Barranquilla carnival. Image credit- Sharleen Opia.

Carnival exaggerates, caricaturises, expands, shapes, and feels. Carnival is a “living archive”. Barranquilla, a city of approximately 2 million inhabitants on the Caribbean coast of Colombia hosts the most important carnival in the country, and one of the most important in the world, every February, and I had the pleasure of being able to attend.

During the parade, many performers reenact cultural and historical realities - often that of black and indigenous communities. They may do so by reimagining the past, building a parallel dimension wherein the body, ritual, and the supernatural interweave to construct new dimensions of time. One of the most striking characters is the ‘Son Negro’, a character that performs a dance that represents the everyday lived reality of Afro-Colombian fisherman, labourers, and farmers, accompanied by pulsing drums. Its roots lie amongst the palenqueros, captured Africans who escaped slave ports on the coast to build their own communities, maintaining strong linguistic and cultural ties to their ancestry.

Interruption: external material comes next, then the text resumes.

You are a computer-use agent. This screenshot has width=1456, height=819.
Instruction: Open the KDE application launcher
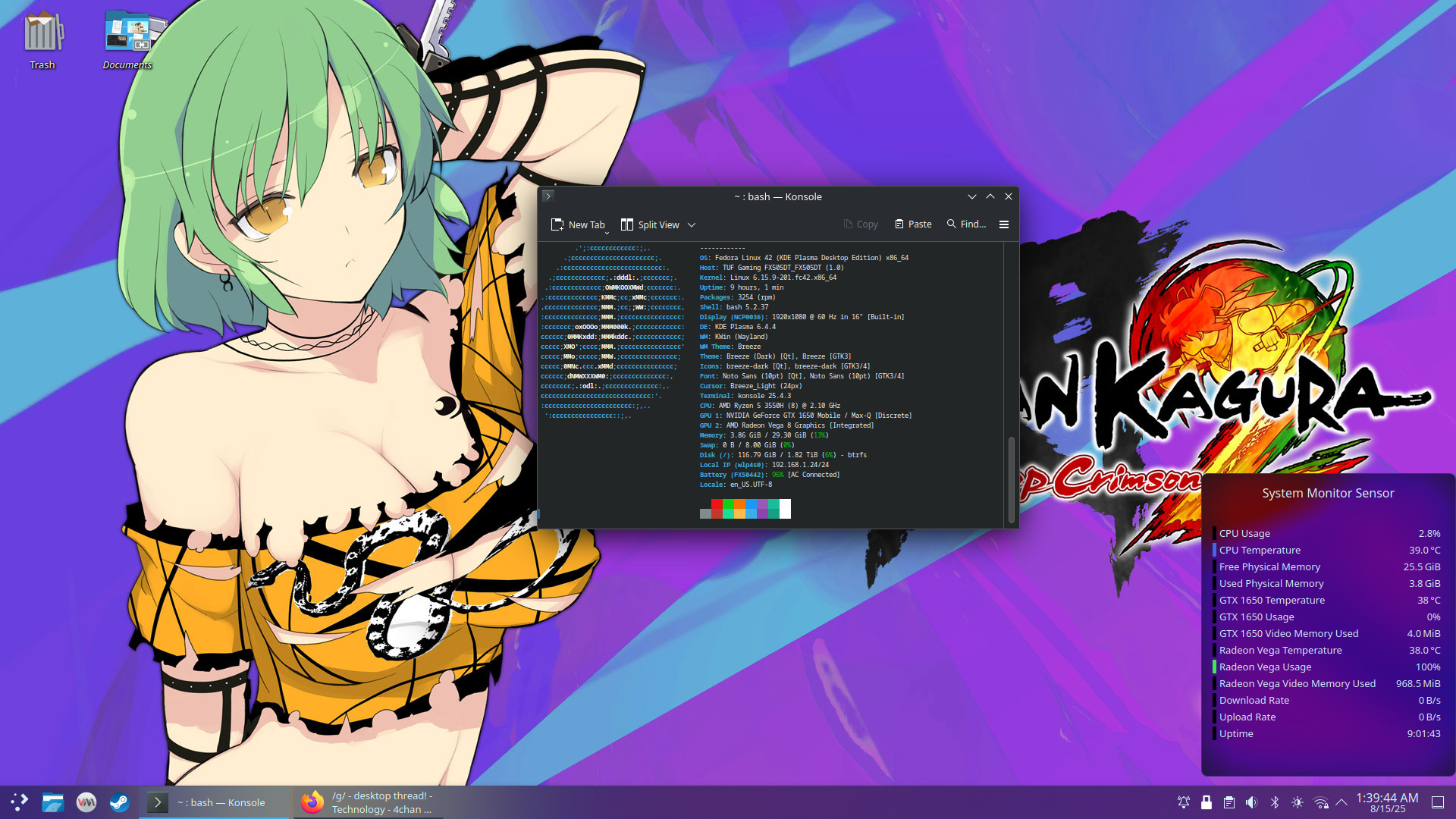coord(20,802)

For many of us, blackface brings up historical mocking depictions of black people; it involves caricaturising in an attempt to disempower and ridicule. The ‘Son Negro’, however, reclaims darkness as power and agency, and the body is covered in black paint to exaggerate and heighten blackness. These performances are processes of reclaiming and recontextualising; they are the literature of cultures that valued living, telling, feeling as dynamic forms of memory work over the inflexible written word.

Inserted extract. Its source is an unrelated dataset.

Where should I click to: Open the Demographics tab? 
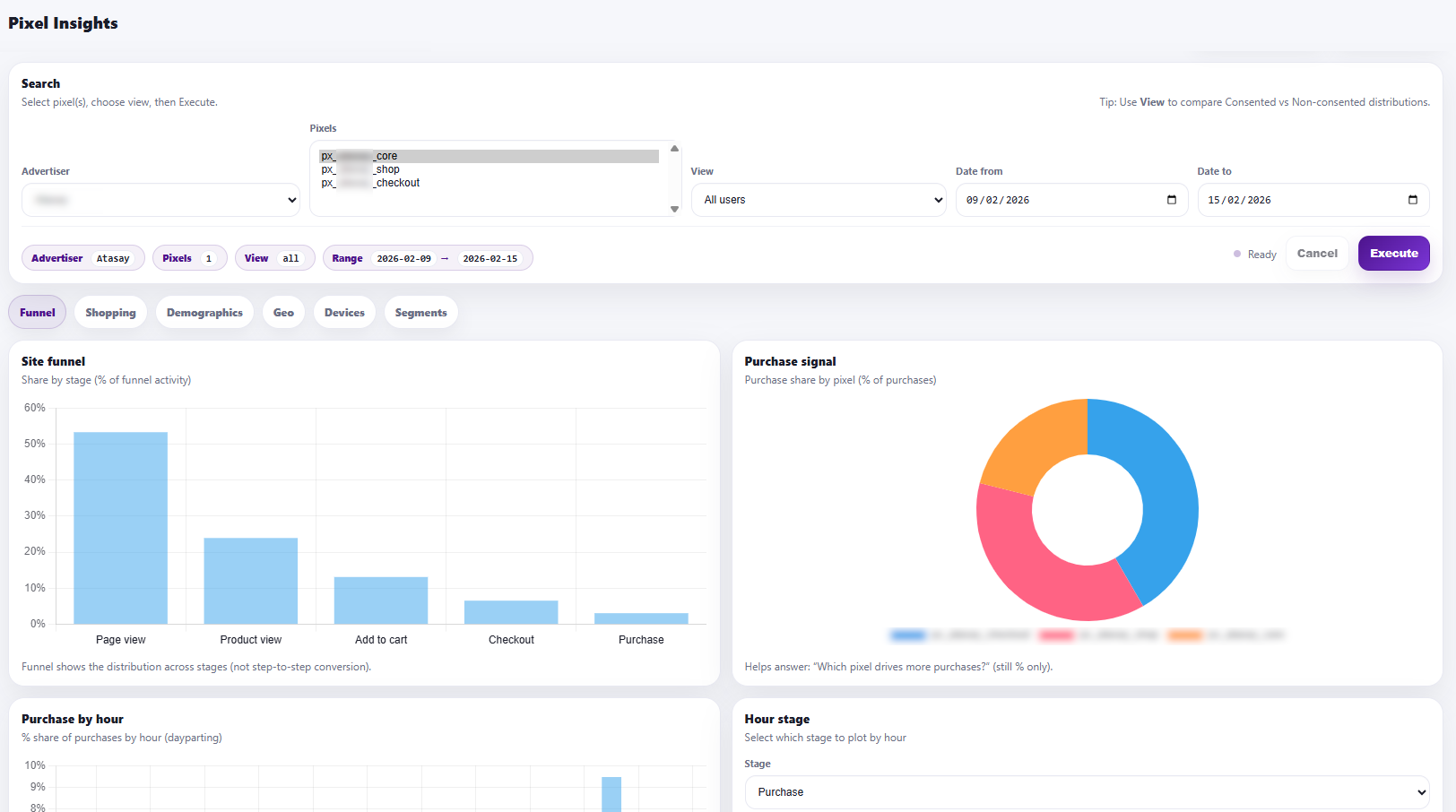click(x=204, y=312)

Music, one of the most ancient forms of cultural expression, grounds us in the pleasure of listening and, visually, the colours, costumes, and elaborate parades of Carnival symbolically represent the beauty of nature, of symmetry. Through dance, laughter, and theatre, the body is brought into movement within community, a space where all are able to experience a sensorially immersive and embodied experience. Communal festivities nourish the soul, and I often felt showered in joy, dancing in the heat to live drumming with strangers whose smiles emanated bliss and whose bodies moved in lively unison to the rhythms we were experiencing together. Human connection and pleasure exist within shared sensory experience, in feeling at the same time.

Carnival music vinyls in Barranquilla. Image credit- Sharleen Opia.

Barranquilla, as well as its sister city Cartagena, are home to a culture of sound systems known as picós. Characterised by their colossal size and elaborate artwork, these sound systems are ordained with neon bright colours, tropical imagery, and important Latino figures. Mechanics sent to work on planes sold to leader Mobotu Seko de Zaire brought African music vinyl discs (from the region we now know as the DRC) in the mid 20th century, forming the now inseparable relationship between African

music and picós. Due to the financial and practical barriers impeding this transnational exchange, champeta criolla, a genre of Spanish language music inspired in African rhythms, was born in the late 80s in Cartagena. Colombian artists began making their own versions of songs whose lyrics they never understood, but their connection to these sounds existed outside of language, rooted deeply in the ineffable feelings between melodies and rhythms. Primarily inspired by the genre Sokous, native to the DRC, but also taking inspiration from afro-Antillean music like Haitian kompa, Trinidadian soca, Jamaican dancehall, and West African genres such as highlife and afrobeat , this genre is a vital element of Barranquilla carnival as well as la cultura costeña (the cultures of the coastal regions of Colombia).

Due to the immense vibrations they emit, picós have a more overwhelming effect once their sound waves reach the body; their basslines essentially thunder into the depths of the earth below, the ideal speakers for music that prioritises danceability through heavy basslines and contagious percussions. The picó culture is the perfect analogy of Barranquilla carnival: a myriad of colours, cultural pride, and sensual embodiment.